What’s broken in the data lifecycle

Data growth mostly represents an exciting opportunity for businesses, and IT can take advantage of it in lots of new and interesting ways—big data analytics projects, for example, or Internet of Things initiatives. Businesses can see tons of insights on customer behavior, product success, and much more, as data points pour in and more unstructured data is stored and available.

But IT is often just trying to keep up with these advancements, using old technology with big limitations. Along the way, they are running into many related issues, like that RPOs and RTOs are much faster than they used to be at the same time that backup windows are getting unmanageably large. Transmitting large amounts of data from the point of it being written through backing it up offsite, isn’t feasible anymore.

What IT teams are finding now is that they’ll need a new approach to storage itself to confront the data problem. And the solution isn’t just more storage. Instead, it’s freeing storage to do what it does best—store vast amounts of data until it’s needed. In most virtualized environments, a lot of storage capacity is trapped, dedicated to virtual workloads for just-in-case performance needs. A better way is for storage to exist as a single, dedicated pool for all workloads to access.

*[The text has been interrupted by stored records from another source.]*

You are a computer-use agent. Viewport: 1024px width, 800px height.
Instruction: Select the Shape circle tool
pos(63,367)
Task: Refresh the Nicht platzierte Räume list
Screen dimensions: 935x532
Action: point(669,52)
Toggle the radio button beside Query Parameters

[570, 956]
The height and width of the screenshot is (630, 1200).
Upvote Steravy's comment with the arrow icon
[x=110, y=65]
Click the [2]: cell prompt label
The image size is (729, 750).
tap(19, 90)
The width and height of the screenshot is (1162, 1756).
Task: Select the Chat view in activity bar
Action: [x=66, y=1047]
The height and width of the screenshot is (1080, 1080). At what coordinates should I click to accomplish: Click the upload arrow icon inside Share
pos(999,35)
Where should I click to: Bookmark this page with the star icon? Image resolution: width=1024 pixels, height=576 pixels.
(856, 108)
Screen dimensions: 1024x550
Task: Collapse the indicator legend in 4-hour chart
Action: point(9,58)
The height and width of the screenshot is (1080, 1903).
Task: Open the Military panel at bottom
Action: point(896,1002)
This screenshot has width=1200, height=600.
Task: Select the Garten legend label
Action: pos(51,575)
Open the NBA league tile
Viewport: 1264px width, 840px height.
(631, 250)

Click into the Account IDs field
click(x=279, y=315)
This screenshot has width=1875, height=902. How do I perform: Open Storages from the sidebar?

Hyperconverged infrastructure creates this shared resource pool, which eliminates a ton of inefficiency. The hyperconverged approach also attacks the data problem head on, with inline data deduplication, compression, and optimization, all of which cut down the IOPS that will be traveling through the system in the first place. The importance of inline deduplication, compression, and optimization, all at inception, before data is ever written to disk, cannot be overstated. This allows the data center to become ultra-efficient.

For example, customers using SimpliVity, a hyperconverged infrastructure vendor, see an average data efficiency ratio of 40:1. This means that 40TB of logical storage translates into just 1TB of physical storage. That’s 39TB of I/O and disk capacity that was never consumed. Solving the data problem primarily means cutting down on unnecessary IOPS, and keeping storage out of the way of the data’s path.